I’m many miles away from my children this week, visiting my sister who just had a baby. Are your kids going with you? friends asked when I told them about my travel plans. No, I said; I want to be helpful, and bringing extra kids to visit a newborn is anything but.
So I left my own kids at home and came to meet my nephew, who, at eleven days old, is tiny and hilariously adorable. He wrinkles his forehead when he sleeps, and occasionally opens one eye and squints at me from his swing in the corner, as if to check to see if the world is indeed still here. When he’s not swaddled, his arms flail around uncontrollably; sometimes one hand will float by his mouth and he’ll suck on it for a moment, until it drifts away.
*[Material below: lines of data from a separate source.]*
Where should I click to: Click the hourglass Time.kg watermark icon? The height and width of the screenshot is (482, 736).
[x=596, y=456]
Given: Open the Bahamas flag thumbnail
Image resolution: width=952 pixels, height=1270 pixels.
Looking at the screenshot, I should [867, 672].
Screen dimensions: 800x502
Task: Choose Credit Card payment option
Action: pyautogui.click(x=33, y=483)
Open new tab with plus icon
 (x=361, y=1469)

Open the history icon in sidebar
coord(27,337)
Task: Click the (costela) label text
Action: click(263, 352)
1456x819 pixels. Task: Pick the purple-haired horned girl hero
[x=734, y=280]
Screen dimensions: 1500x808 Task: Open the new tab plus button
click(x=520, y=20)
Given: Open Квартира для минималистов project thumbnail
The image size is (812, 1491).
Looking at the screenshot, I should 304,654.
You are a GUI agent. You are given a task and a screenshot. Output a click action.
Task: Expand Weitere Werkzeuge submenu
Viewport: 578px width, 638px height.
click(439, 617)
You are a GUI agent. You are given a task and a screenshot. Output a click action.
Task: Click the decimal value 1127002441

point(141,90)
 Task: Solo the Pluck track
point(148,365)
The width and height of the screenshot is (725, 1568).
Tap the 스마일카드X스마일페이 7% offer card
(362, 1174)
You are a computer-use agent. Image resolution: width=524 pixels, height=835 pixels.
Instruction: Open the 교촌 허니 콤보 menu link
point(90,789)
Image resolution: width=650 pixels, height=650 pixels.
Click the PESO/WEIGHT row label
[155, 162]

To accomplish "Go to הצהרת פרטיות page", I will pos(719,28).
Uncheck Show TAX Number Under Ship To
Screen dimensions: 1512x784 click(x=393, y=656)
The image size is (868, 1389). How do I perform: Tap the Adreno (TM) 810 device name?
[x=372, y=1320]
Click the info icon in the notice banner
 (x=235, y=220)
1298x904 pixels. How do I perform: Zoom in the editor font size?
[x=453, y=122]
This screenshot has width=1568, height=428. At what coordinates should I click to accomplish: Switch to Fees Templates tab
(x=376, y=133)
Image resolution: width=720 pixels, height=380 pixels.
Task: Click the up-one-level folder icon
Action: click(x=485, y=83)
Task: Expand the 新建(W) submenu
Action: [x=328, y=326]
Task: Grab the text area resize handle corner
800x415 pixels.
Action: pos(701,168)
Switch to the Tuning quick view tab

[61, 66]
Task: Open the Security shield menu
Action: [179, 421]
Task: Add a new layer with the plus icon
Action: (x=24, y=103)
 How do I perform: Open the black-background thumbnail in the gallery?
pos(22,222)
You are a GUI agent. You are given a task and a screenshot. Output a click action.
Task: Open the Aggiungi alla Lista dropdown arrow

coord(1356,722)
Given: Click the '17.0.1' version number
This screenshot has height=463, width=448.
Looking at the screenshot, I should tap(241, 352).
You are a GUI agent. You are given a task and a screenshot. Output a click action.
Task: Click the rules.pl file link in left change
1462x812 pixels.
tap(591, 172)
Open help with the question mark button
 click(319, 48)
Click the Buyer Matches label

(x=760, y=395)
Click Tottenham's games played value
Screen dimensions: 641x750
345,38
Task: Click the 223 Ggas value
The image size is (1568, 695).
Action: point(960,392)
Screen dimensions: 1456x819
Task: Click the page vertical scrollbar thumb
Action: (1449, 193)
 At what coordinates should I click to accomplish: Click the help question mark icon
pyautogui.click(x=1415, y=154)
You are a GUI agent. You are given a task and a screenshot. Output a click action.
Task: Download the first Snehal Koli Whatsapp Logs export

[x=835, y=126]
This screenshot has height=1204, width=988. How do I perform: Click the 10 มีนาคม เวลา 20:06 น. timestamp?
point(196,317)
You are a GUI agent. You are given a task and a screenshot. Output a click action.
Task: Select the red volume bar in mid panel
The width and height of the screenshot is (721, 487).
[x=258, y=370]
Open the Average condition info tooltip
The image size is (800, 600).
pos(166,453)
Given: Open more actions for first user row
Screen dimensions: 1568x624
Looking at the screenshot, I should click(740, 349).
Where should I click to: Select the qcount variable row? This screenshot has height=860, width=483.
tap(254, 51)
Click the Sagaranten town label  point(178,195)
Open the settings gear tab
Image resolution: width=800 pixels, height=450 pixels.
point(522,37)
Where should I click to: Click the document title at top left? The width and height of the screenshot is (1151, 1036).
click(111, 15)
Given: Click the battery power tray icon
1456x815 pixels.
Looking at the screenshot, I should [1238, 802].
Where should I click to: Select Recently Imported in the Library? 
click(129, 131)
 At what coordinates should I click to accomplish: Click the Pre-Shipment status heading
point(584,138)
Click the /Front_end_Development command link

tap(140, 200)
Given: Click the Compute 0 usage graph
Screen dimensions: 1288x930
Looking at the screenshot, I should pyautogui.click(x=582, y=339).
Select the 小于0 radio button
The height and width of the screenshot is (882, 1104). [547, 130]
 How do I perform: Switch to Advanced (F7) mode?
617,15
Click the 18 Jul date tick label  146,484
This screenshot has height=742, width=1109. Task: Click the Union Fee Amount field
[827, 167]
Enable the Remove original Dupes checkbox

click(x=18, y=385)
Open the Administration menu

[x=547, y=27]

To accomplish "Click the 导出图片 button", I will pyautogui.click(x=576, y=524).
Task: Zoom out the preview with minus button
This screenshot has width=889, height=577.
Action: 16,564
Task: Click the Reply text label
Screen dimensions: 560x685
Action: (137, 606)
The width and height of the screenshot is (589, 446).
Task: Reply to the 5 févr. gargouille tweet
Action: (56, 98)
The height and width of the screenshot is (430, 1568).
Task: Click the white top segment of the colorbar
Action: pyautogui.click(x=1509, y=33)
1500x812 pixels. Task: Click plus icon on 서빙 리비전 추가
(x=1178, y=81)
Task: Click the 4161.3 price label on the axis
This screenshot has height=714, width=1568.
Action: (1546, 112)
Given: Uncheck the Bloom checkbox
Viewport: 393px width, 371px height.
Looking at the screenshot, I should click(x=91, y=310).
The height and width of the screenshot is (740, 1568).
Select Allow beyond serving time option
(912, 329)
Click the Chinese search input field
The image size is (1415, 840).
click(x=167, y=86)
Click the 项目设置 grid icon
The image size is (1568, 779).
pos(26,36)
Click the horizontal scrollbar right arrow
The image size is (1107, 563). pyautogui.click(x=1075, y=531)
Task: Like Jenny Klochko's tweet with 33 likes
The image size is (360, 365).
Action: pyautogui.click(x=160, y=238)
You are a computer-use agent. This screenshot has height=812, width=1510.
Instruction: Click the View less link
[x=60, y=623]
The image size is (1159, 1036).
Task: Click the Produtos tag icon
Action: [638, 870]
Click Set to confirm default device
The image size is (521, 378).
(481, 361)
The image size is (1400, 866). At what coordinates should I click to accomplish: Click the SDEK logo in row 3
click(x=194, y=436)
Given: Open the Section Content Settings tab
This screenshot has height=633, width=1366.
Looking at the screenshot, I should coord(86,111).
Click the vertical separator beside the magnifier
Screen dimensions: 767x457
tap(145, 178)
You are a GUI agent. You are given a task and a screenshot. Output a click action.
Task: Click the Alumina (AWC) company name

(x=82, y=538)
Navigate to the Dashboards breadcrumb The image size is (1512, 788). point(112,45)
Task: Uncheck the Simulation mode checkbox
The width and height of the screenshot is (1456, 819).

He’s sweet and snuggly and perfect.
It’s hardly a sacrifice to be here (despite this afternoon’s exploding diaper that necessitated a complete wardrobe change for both of us.) Or rather, the sacrifice really falls on my husband back home, who is juggling all the schedules and tasks with two fewer grown-up hands. So I’m grateful for the chance to visit with my sister, to play with my niece while her little brother nurses, to kiss tiny baby toes.
But it’s more than that: I think there’s something significant about caring for other people’s kids, whether we’re related to them or not. It reminds us that our own children are not the only – or the most important – children in the universe.
Sure, I want the best for my children. But I also want the best for my nephew and my nieces, and the kids across the street and the kids across town.
We’re all in this together. That’s why we take meals to new parents and offer to babysit. It’s why we share hand-me-downs and advice. But it’s also why we volunteer in schools and read books to kids who aren’t our own. It’s why we advocate for laws that protect and provide for children. It’s why we support community programs that work to keep families out of poverty.
I spent some time this summer studying the book of Ruth, and my new favorite characters in that story don’t have names; they’re simply referred to as the “neighborhood women.” They show up twice: once when Ruth and Naomi come home to Bethlehem having suffered unbearable loss, and once at the end when Ruth has a baby boy. Those neighborhood women ooh and ahh over baby Obed and surround Ruth and Naomi with love and care and support. Those women – who surely had kids of their own at home – know that other people’s children are also children of God.
Now, if you’ll excuse me, I’ve got a baby to snuggle.